Shift every coordinate in the answers by 113, and give again all the entries from the line containing "This screenshot has width=1316, height=921." down to the line containing "Open the Audience", requests included. Leave the pictures out.

◆ DATASET ENTRIES:

"""

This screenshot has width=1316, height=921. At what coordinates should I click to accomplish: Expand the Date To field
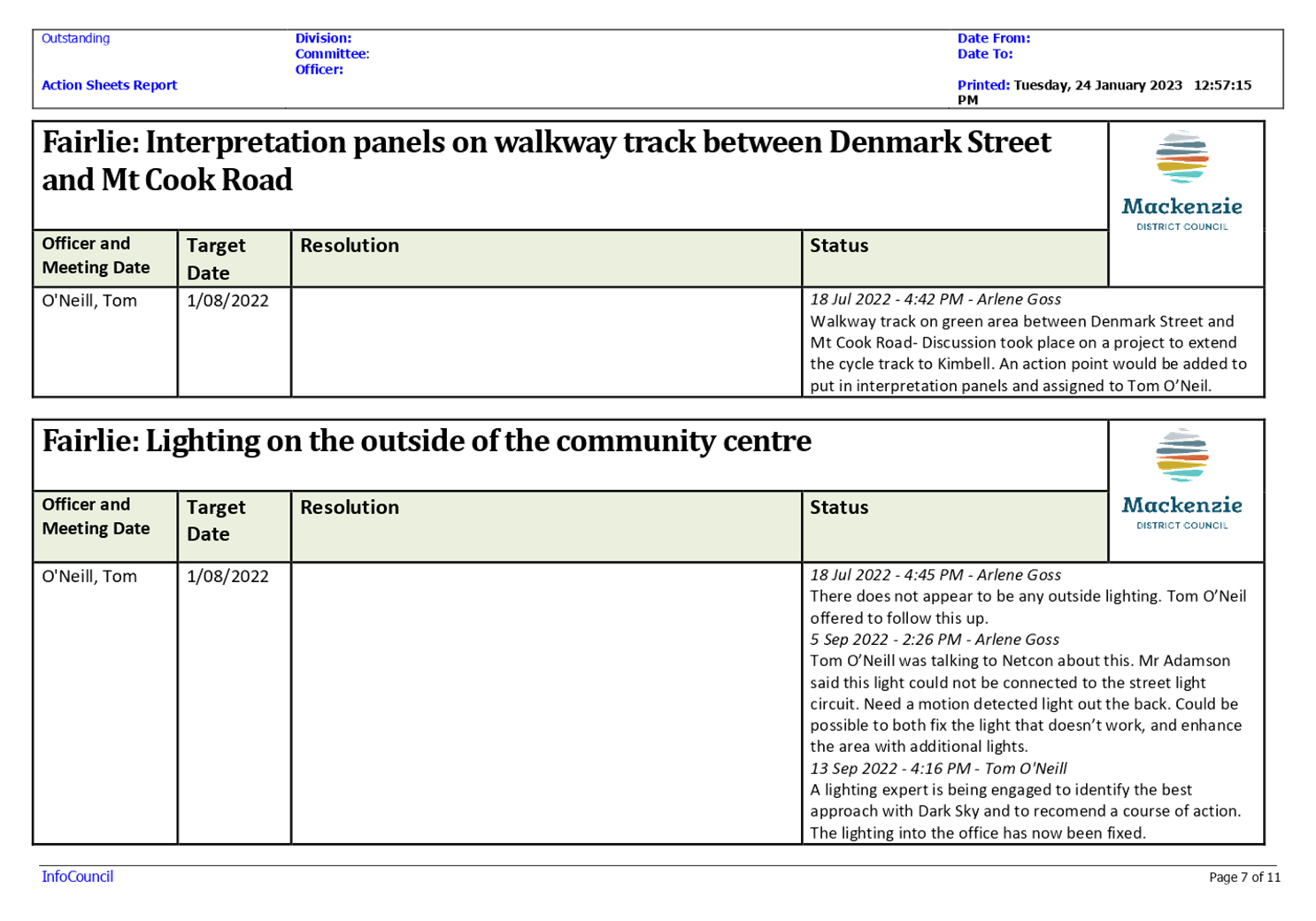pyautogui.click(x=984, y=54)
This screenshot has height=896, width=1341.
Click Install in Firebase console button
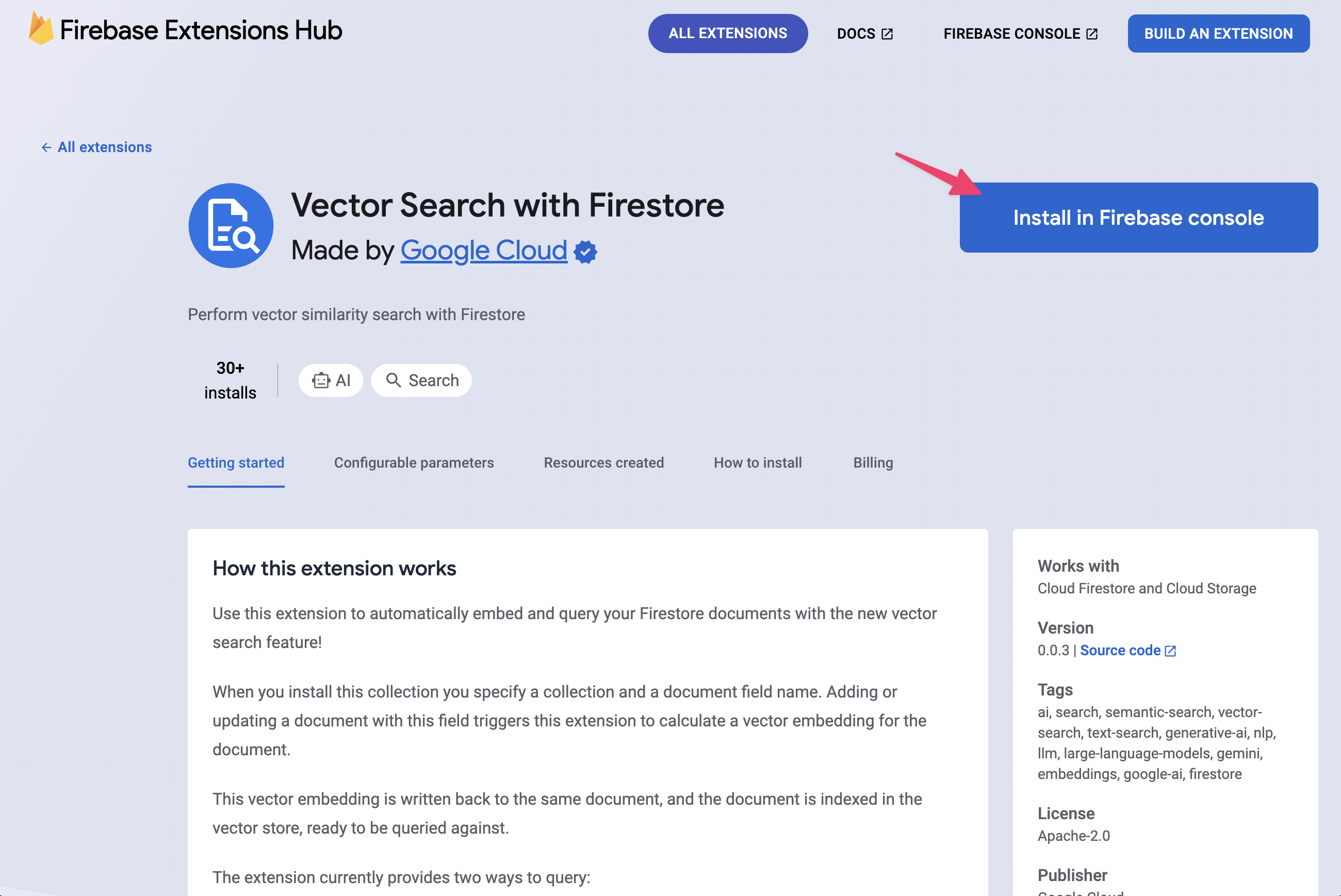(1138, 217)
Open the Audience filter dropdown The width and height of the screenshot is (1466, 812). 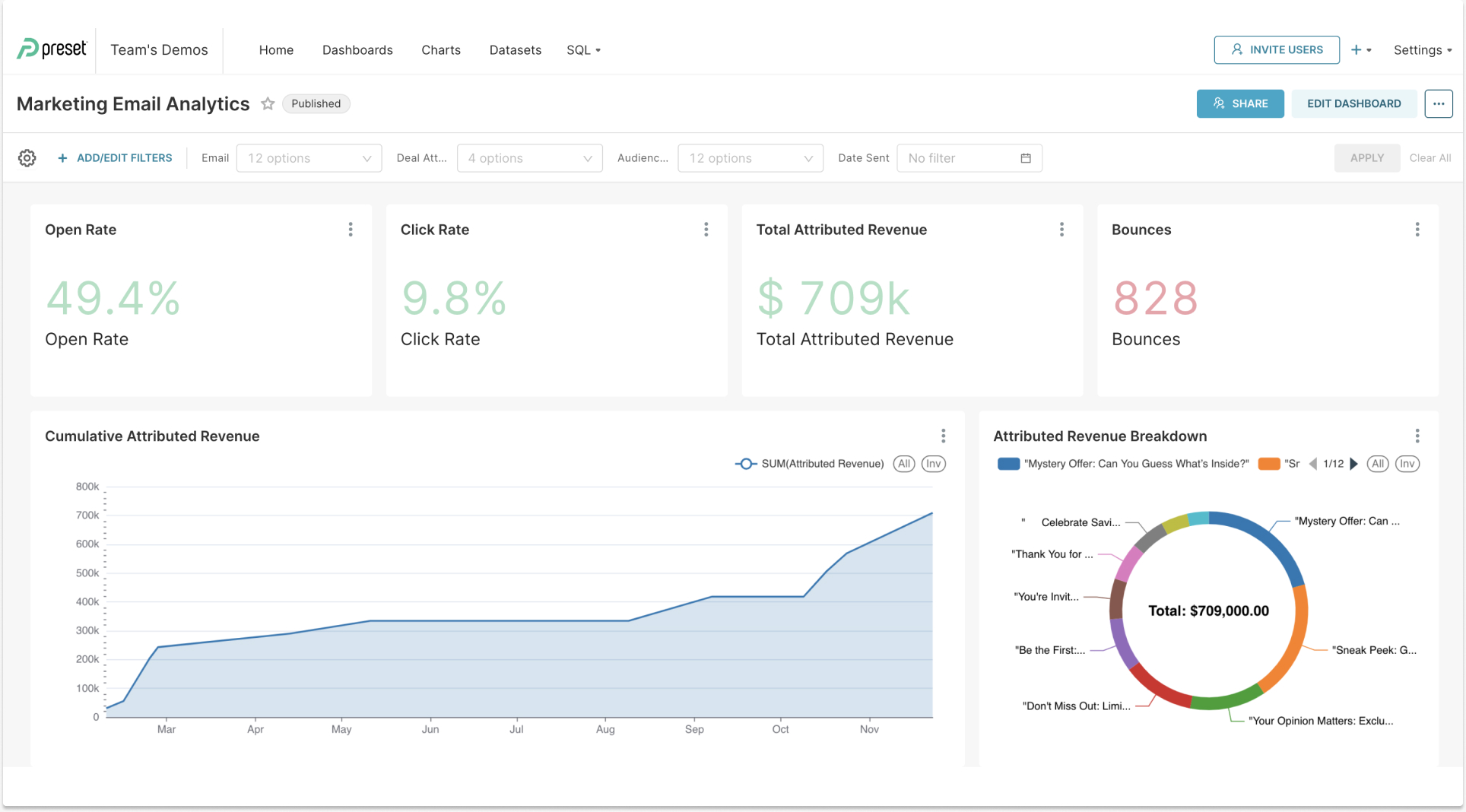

"""
"""

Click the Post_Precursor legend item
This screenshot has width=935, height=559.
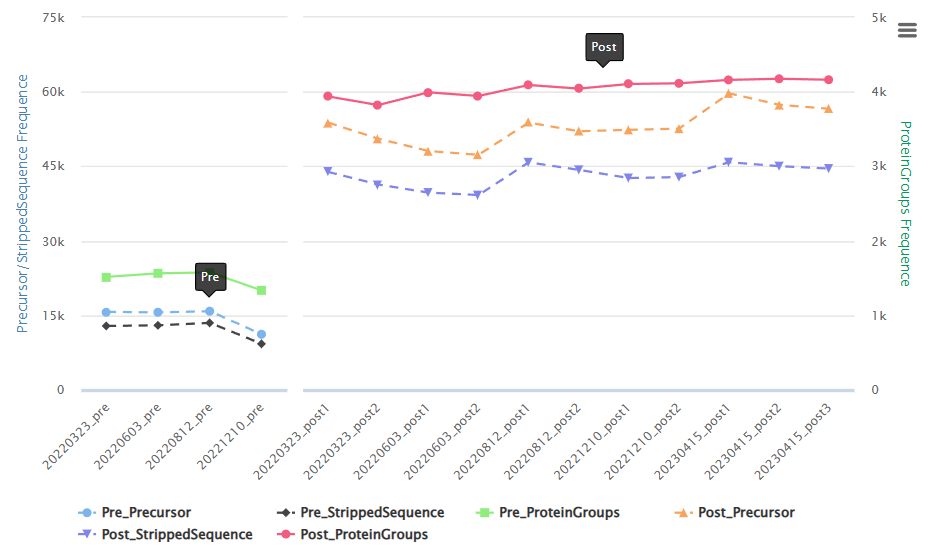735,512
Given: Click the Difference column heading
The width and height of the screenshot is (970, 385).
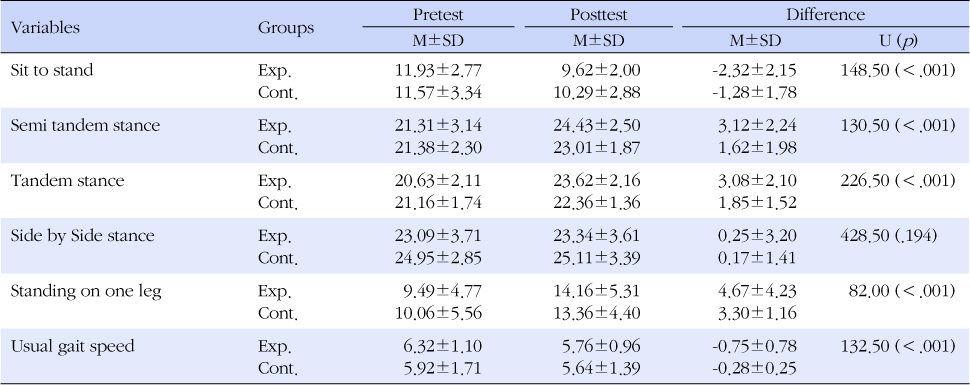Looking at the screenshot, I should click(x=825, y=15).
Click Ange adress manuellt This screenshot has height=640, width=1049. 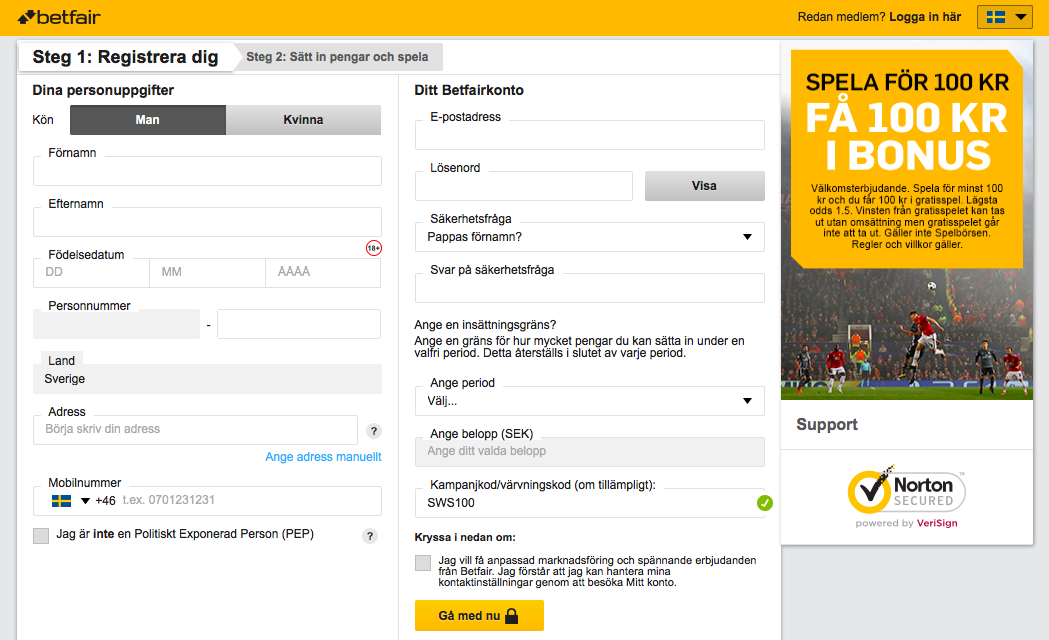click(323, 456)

"""

◆ REPLY TO THE TASK:
This screenshot has width=1316, height=921. At what coordinates should I click to accomplish: Expand the Date To field
pyautogui.click(x=1097, y=167)
This screenshot has height=896, width=1341.
Click Install in Firebase console button
(1251, 330)
Open the Audience filter dropdown The width and height of the screenshot is (1466, 812). 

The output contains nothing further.